Upload Agent

Introduction

The DNAnexus Upload Agent is a command-line client that can be used to upload files to DNAnexus. It is a fast and convenient alternative to using the web interface for creating and uploading files. Here are some of the advantages of using the DNAnexus Upload Agent:

  • Data is uploaded using multiple parallel connections, leading to faster upload speeds.
  • Text files (such are FASTA, FASTQ, qseq and others) are automatically compressed before upload, for better efficiency.
  • Multiple files can be created and uploaded in a single execution.
  • Previously interrupted uploads can be automatically resumed.
  • No user interaction is required; the client can be used to automate uploads of sequencing runs.

Quickstart

  1. Download and extract the upload agent. Currently, the DNAnexus Upload Agent is available for 64-bit Linux, Mac OS X, and Windows architectures. For the rest of this document, we will use ua to represent the executable's name, but you should replace it with the name of the executable you've extracted.

  2. Get an API token:

    1. Log in to the DNAnexus website.
    2. Click on your name in the top-right corner to get a drop-down menu, and click on "Profile".
    3. Click on the "API Tokens" tab and then on the green button labeled "+ New Token".
    4. Fill out the dialog box with the desired settings, and then click on "Generate Token".
    5. You should now see a long alphanumeric string; copy it for use with the Upload Agent.
      Note: You may notice that the Upload Agent will "just work" if you have already logged in via the command-line client dx. However, you may still want to use the method described above to acquire an API token, as your login token has expiration and inactivity timeout restrictions which can disrupt long-running or unattended uploads. You can set the expiration date of your API token in the New Token dialog.
  3. Try some of the examples below to get started.

General usage

Synopsis

./ua [options] <file> [...]

Options

Option Description
General
[--help | -h] Prints a help message.
[--env | -e] Prints environment information, e.g., Apiserver Host, Port, Protocol, etc.
File parameter
file Path of the local file or directory to be uploaded. This should be specified once for each file to be uploaded. If file is a directory, all files in the directory will be uploaded. For recursive uploads see the --recursive flag.
Connection parameters
[--auth-token | -a] auth-token Specifies the authentication token to be used while contacting the server. If not present, information is obtained from the DX_SECURITY_CONTEXT environment variable.
File creation parameters
[--project | -p] project-spec Specifies the project in which a file should be created. project-spec may be the name or ID of a project. If this option is not explicitly specified, then value of environment variable DX_WORKSPACE_ID (if present) will be used if the program is run from within a job, otherwise value of environment variable DX_PROJECT_CONTEXT_ID (if present) will be used.
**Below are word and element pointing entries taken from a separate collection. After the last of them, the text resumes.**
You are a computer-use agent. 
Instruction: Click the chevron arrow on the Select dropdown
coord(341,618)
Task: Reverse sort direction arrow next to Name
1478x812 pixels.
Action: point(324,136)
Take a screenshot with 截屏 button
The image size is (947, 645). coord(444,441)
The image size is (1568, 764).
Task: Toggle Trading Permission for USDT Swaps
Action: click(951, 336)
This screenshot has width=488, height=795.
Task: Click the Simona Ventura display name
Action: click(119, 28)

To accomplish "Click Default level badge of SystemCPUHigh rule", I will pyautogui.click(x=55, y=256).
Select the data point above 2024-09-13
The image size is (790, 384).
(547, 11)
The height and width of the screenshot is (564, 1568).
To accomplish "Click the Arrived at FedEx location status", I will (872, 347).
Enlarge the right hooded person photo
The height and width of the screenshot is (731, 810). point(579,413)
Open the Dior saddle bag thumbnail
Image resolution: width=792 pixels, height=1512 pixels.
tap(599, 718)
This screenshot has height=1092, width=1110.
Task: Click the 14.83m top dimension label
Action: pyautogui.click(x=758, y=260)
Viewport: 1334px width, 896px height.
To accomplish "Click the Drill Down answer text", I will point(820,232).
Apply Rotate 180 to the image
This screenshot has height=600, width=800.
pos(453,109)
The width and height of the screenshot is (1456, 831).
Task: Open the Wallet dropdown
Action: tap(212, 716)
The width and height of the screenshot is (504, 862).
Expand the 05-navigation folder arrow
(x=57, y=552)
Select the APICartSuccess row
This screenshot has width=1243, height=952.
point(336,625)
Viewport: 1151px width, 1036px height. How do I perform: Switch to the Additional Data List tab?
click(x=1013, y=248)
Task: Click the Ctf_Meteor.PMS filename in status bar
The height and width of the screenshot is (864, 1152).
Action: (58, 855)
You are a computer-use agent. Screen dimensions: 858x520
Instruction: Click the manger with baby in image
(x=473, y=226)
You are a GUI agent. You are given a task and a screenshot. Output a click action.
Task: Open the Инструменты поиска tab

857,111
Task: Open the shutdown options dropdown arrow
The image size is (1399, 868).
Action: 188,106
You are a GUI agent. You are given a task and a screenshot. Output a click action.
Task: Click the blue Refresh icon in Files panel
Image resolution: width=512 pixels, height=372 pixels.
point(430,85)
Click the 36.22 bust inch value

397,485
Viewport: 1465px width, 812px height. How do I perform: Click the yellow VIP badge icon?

If specified once, all files will be uploaded into the same project. If specified more than once, the number of projects specified must be equal to the number of files, and the ith file will be created in the project identified by the ith occurrence of this argument.
[--folder | -f] folder-path Specifies the complete path of the folder in which the file should be created. folder-path may be any valid folder path. If not present, the root folder (the folder named “/”) will be used. If specified once, all files will be uploaded into the same folder. If specified more than once, the number of folders specified must be equal to the number of files, and the ith file will be uploaded into the folder named by the ith occurrence. Any folder(s) that do not exist will be created, including any parent folders.
[--name | -n] remote-file-name Specifies the name of the remote file that will be created. remote-file-name may be any valid DNAnexus file name. If not present, the name of each file object created will be the filename of the local file being uploaded. If present, the number of occurrences of this parameter must be equal to the number of files being uploaded, and the ith file will be created with the name given by the ith occurrence of this parameter.
Note: If the file is compressed while uploading (default behavior for uncompressed files), then extension .gz will be appended to remote-file-name(or to the local filename, if --name was not used.)
[--visibility] hidden Sets the visibility of the file. Files are visible by default. If multiple files are specified, the same visibility is applied to all the files.
[--property] property-name=property-value Sets a property for this file. It can be used mulitple times to set as many properties as needed. If multiple files are specified, the same properties are applied to all the files.
[--type] file-type Sets the type of data for the file. It can be used mulitple times to set as many types as needed. If multiple files are specified, the same types are applied to all the files.
[--tag] tag Sets a tag on the file. It can be used mulitple times to set as many tags as needed. If multiple files are specified, the same tags are applied to all the files.
[--details] JSON-data Sets the details for the file. JSON-data must be a valid JSON formated string containing the details. If multiple files are specified, the same details are applied to all the files.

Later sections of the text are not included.